Mesela bir gün İstanbul’dayım. Yanımda menajerim de var. Çok fena yağmur yağıyor. Sırılsıklam oldum. Takım elbisem üstüme yapıştı. Hiçbir taksi durmuyor. Hepsi boş geçiyor, görüyor ve durmuyor. Sonra bir tanesi durdu, indi ve şemsiyesini açtı. "Allah Allah ya böyle taksici mi var?” diye düşündüm. Sonra taksiye bindim. “Ağabey sen sosyal medyayla ilgileniyor muydun?” dedi. Menajerim de tedirgin oldu, “Yooo” falan dedi. Sonra taksici Instagram’dan benim profilimi açtı, “İşte bu adam değil mi?” dedi. Beni uzun yıllardır takip ediyormuş meğer. Hiçbir taksici durmazken, tanıyan adam inip şemsiye bile açtı. Baktığınız zaman bu durum kötü de bir şey tabii.  

Fenomen olmanın elbette ayrıcalıkları var... Peki olumuz yanları neler? 

İnsanlar ilk kez benimle fotoğraf çekilmeye çalışırken çok korktum. Böyle bir ilgi beklemiyordum. Elbette çok mutlu oldum ama o popülerliği hissedince korktum. Çünkü iyi insan da var kötü de... Seven de var sevmeyen de... Hırs yapan bile var. Mesela bir akşam arkadaşlarımda eğlenmeye gittik. Birisi masama geldi. Dışarısı buz gibi, kış. “Dışarıda fotoğraf çekilebilir miyiz?” sordu. Masada 9 kişiler ve hepsi erkek. Ortam alkollü. “Çekiliriz” dedim. 9 kişiyle tek tek vesikalık gibi fotoğraf çekildik. Sonra, “Bir de toplu çekilelim” dediler. O arada çekildiği fotoğrafı beğenmeyenler oldu. Bir daha çekildik. Sonra muhabbet etmek istediler. Dışarıda dondum, içeridekiler tedirgin olmaya başladı. "Arkadaşlar, üşüyorum, içeri geçebilir miyim?” dedim. “Ağabey daha geleli beş dakika oldu” diyor. Tam 2 saat sohbet ettik!  

Eyvah... 

Sonra bir yolunu bulup içeri girdim.
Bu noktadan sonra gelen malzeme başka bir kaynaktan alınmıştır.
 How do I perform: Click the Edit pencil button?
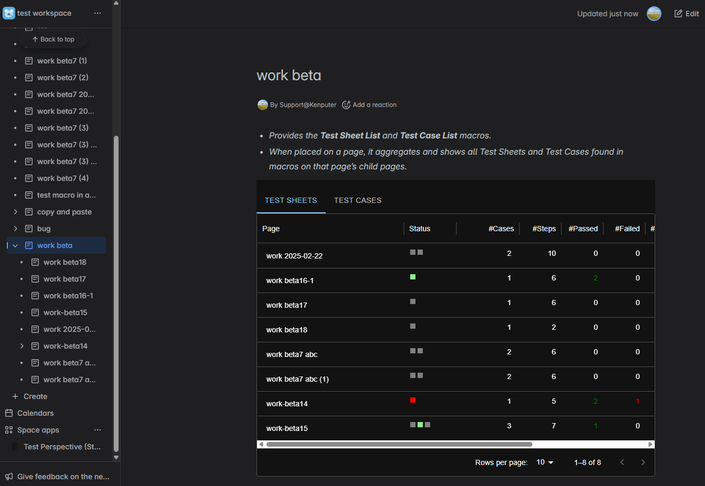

Giderken içlerinden biri beni kenara çekti. “Benim dükkan var da gelir misin çıkışta?” dedi. Saat gecenin 2’si falan... “Tamam kardeşim. Sen numaranı ver bana. Ben geleceğim” dedim. Bir şekilde yırttım. 

İşiniz zor ve keyifli de  

Mersin insanı çok sıcakkanlı biliyorsunuz. Yolda yürüyorum arkamdan bağırıyor, “Mehmet ağabeyyyy!” Gülümseyip yoluma devam etmeye çalışıyorum ama olmuyor.  Yanımda arkadaşlarım, ailem de olsa durduruyorlar. Durdursunlar, fotoğraf çekilelim sorun yok. Ama illa saatlerce sohbet edeceğiz. 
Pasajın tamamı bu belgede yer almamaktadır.